Electromagnetic interaction of a magnetized rotating star with a conducting disk

TL;DR

This paper investigates how a conducting disk around a magnetized rotating star alters electromagnetic radiation, leading to potential angular momentum transfer and stable stellar rotation due to electromagnetic effects.

Contribution

It introduces a new electromagnetic mechanism by which a conducting disk influences stellar radiation and angular momentum, revealing conditions for stable stellar rotation.

Findings

Reflection of waves from the disk creates inward-propagating waves.

Angular momentum transfer occurs when the disk approaches the star's light surface.

Stability in stellar rotation is achieved at a specific disk distance.

Abstract

A conducting disk significantly changes the generation of the electromagnetic radiation excited by the rotation of the magnetic field frozen to a star.

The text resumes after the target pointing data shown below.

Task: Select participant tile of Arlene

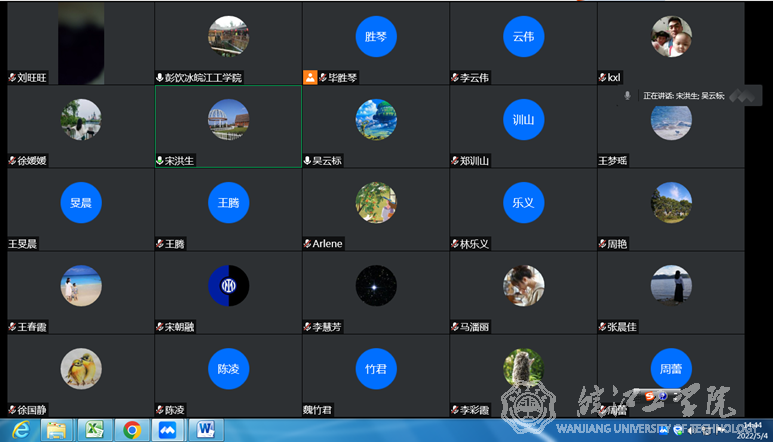Action: pos(376,209)
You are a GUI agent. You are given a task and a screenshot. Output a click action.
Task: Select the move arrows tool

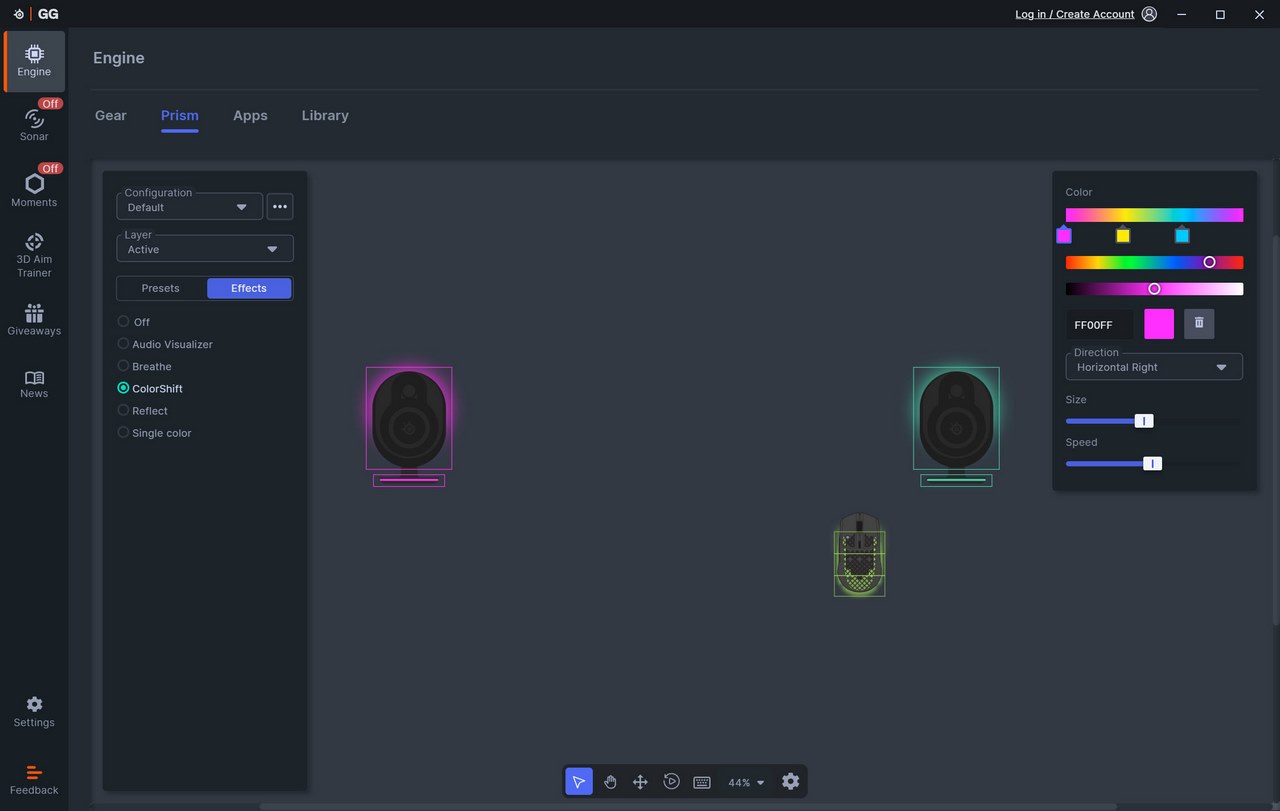tap(640, 782)
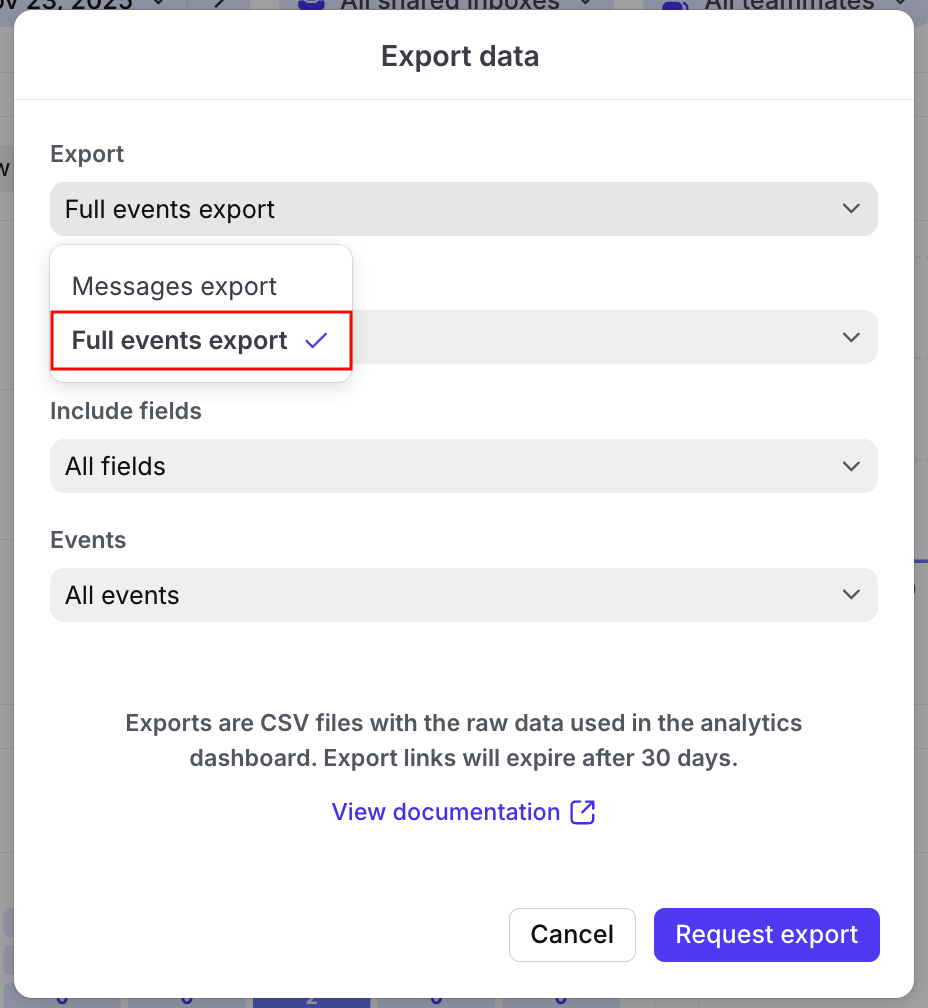Click Request export

click(x=766, y=935)
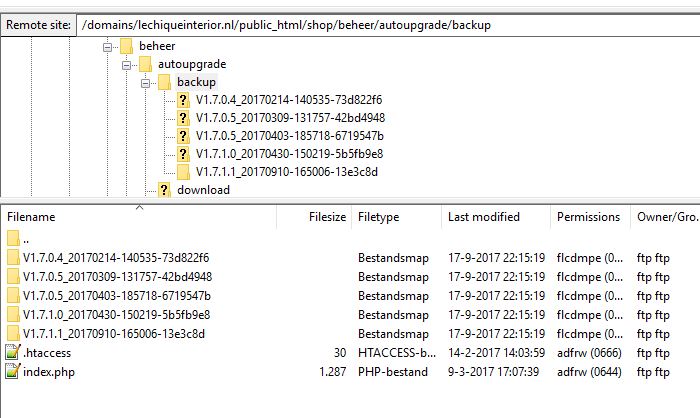The image size is (700, 418).
Task: Click into the Remote site path field
Action: click(x=380, y=23)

Due to the reflection of waves from a disk there appear waves propagating toward a star, not only outward a star as it takes place for the magneto-dipole radiation. Because that the angular momentum can be transformed from a disk to a star when the inner edge of a disk approaches the light surface of a rotating star. This is purely electromagnetic effect. At some distance of a disk from a star, $r_d=r^*\simeq c/\omega_s$, the stellar angular momentum losses due to the electromagnetic radiation become zero. It results the stable stellar rotation.